▶ **Short task 1**: According to the church history text, what title did the vestry first select for the new church before changing it to the Church of the Saviour?
▶ **Short task 2**: Arrange the lines of the listing, from the line containing "The height and" through the end of the listing, as a JSON list of strings with one string per line and blank lines omitted. Leave the pictures out.

▶ **Text section**:
>> Start

The Protestant Episcopal Church of the Saviour
38th Street above Chestnut | Philadelphia, Pennsylvania
Built 1855. Destroyed by fire April 16, 1902.
[From West Philadelphia Illustrated: Early History of West Philadelphia and its Environs, its People and its Historical Points, by M. Laffitte Vieira, pp. 55-58. Phila.: Avil Printing Co., 1903]
The Protestant Episcopal Church of the Saviour, Thirty-eighth street above Chestnut, was one of the handsomest churches in West Philadelphia. It was entirely destroyed by fire on the night of April 16, 1902. The church was built in 1855.
The first meeting of members of the Protestant Episcopal Church favorable to the erection of the Church of the Saviour was held at the Rectory of St. Mary's Church, West Philadelphia, on the eleventh day of October, 1850. At a subsequent meeting, held October 15, 1850, at the office of J.L. Goddard, No. 70 Walnut street, Philadelphia, a vestry was organized and the title of the Church of the Good Shepherd was selected, as appropriate for the new enterprise. This title, however, was reconsidered at the next meeting of the Vestry, October 23, 1850, and the name of the Church of the Saviour was substituted.
On the twenty-fifth day of November of the same year, a committee was appointed by the Vestry to purchase a lot of ground in Blockley District, West Philadelphia, corner of Lexington and Huron streets. From the above date until April 12, 1852, but little was done towards the completion of this work. A meeting of the Vestry and congregation, however, was held at this time, when a committee was appointed to build a Sunday School room on the lot at Westminster. The committee discharged their duties and had an appropriate frame Sunday School building erected, which was occupied as a school (with occasional services by the Rev. Dr. Dyer and others) for about twelve months.

>> End

▶ **Listed entries**:
>> Start

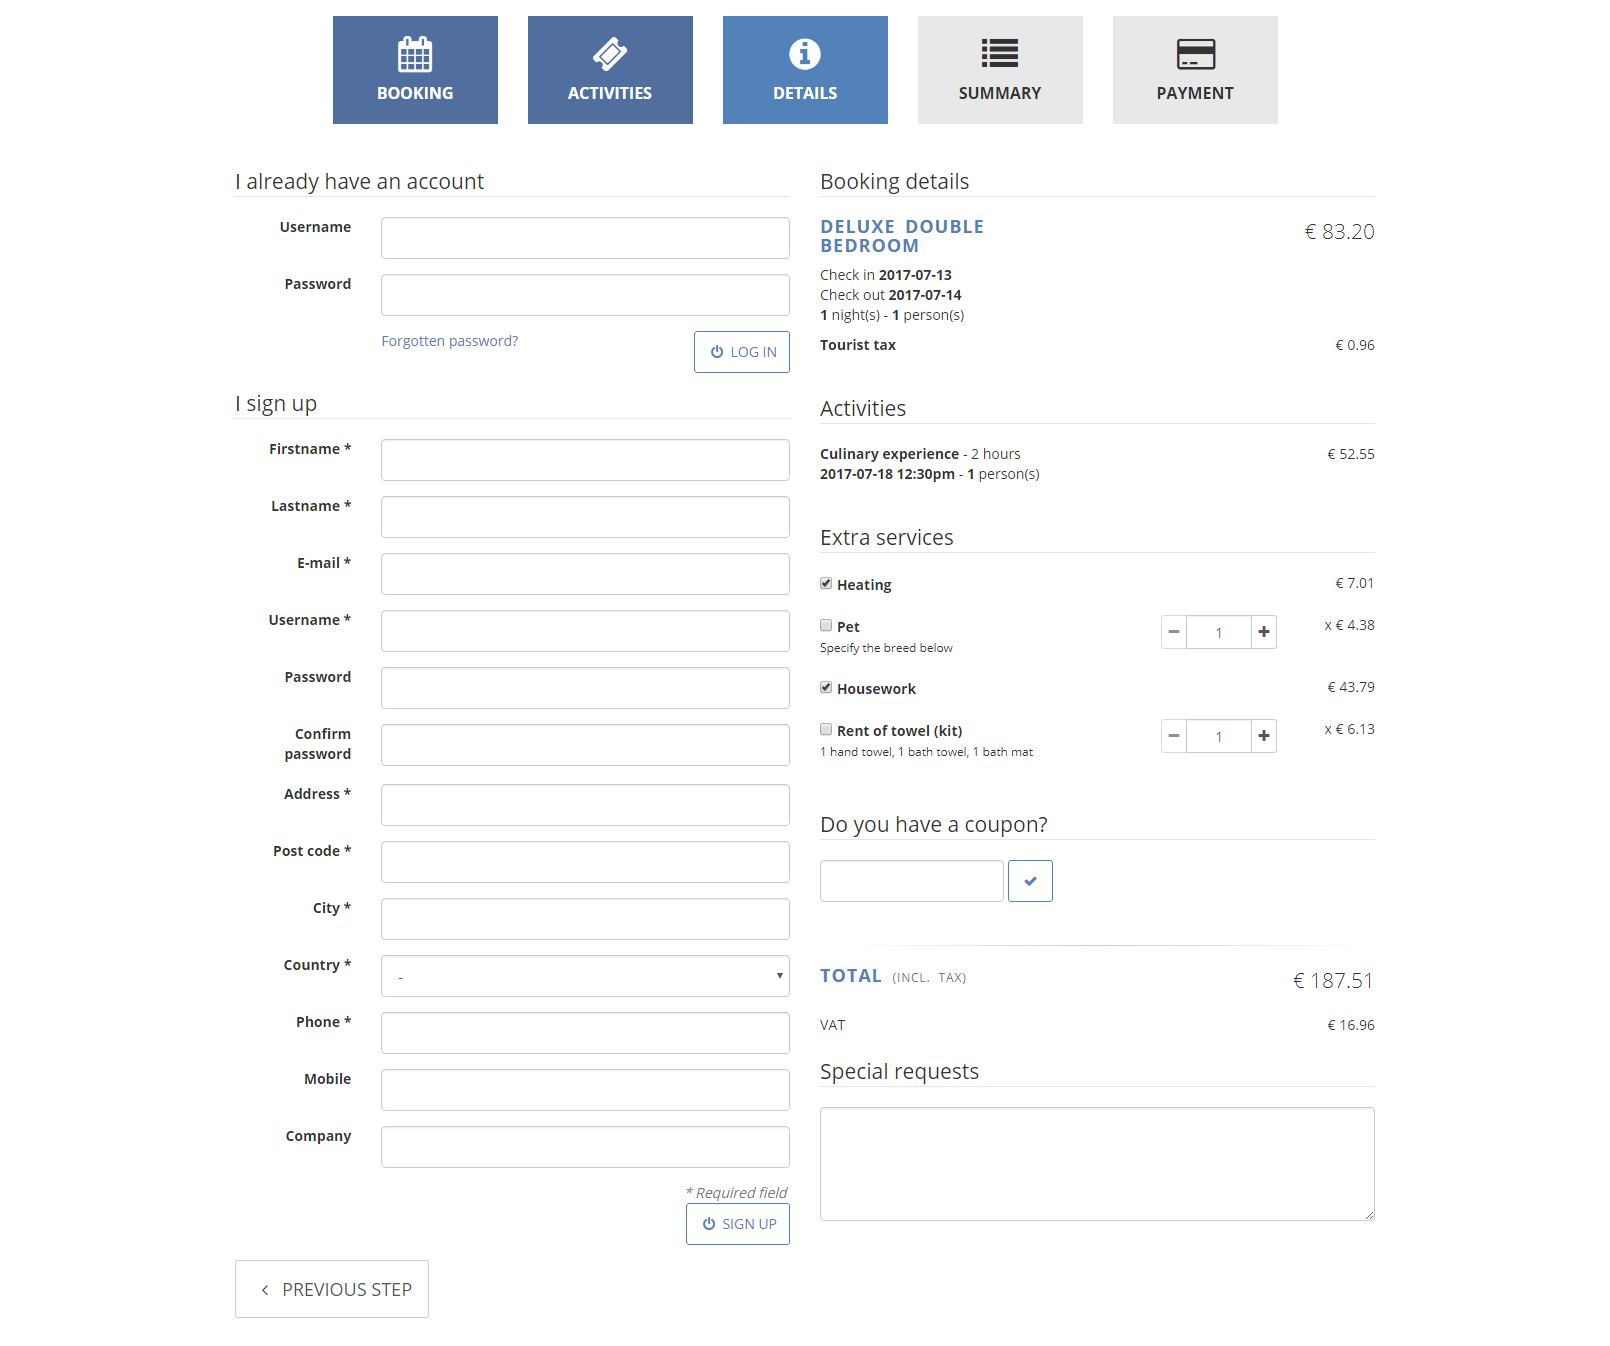Viewport: 1610px width, 1346px height.
Task: Click the info icon in Details step
Action: (x=805, y=54)
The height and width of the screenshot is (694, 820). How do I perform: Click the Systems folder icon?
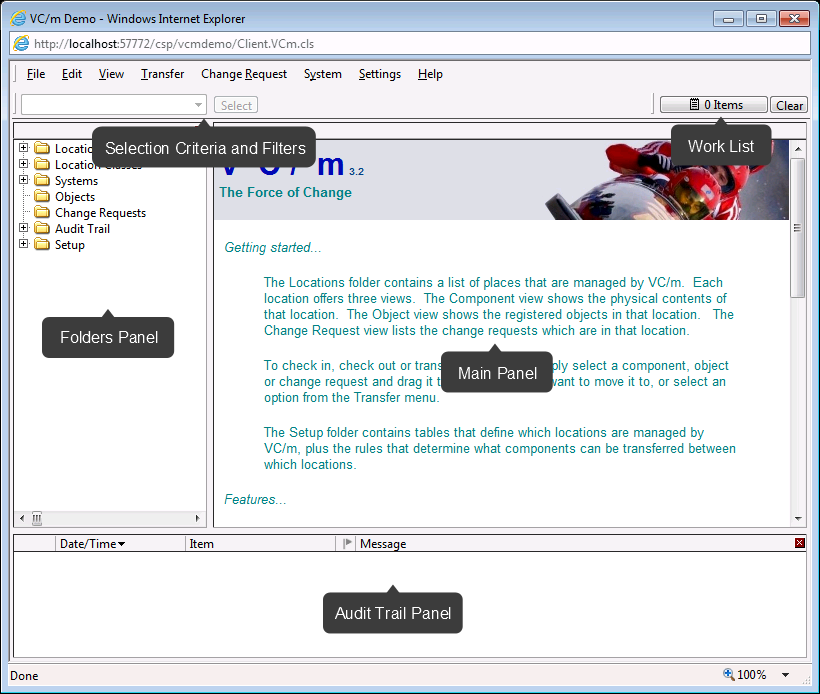[42, 181]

>> End

▶ **Full solution 1**: The Church of the Good Shepherd.

▶ **Full solution 2**:
[
  "The height and width of the screenshot is (694, 820). How do I perform: Click the Systems folder icon?",
  "[42, 181]"
]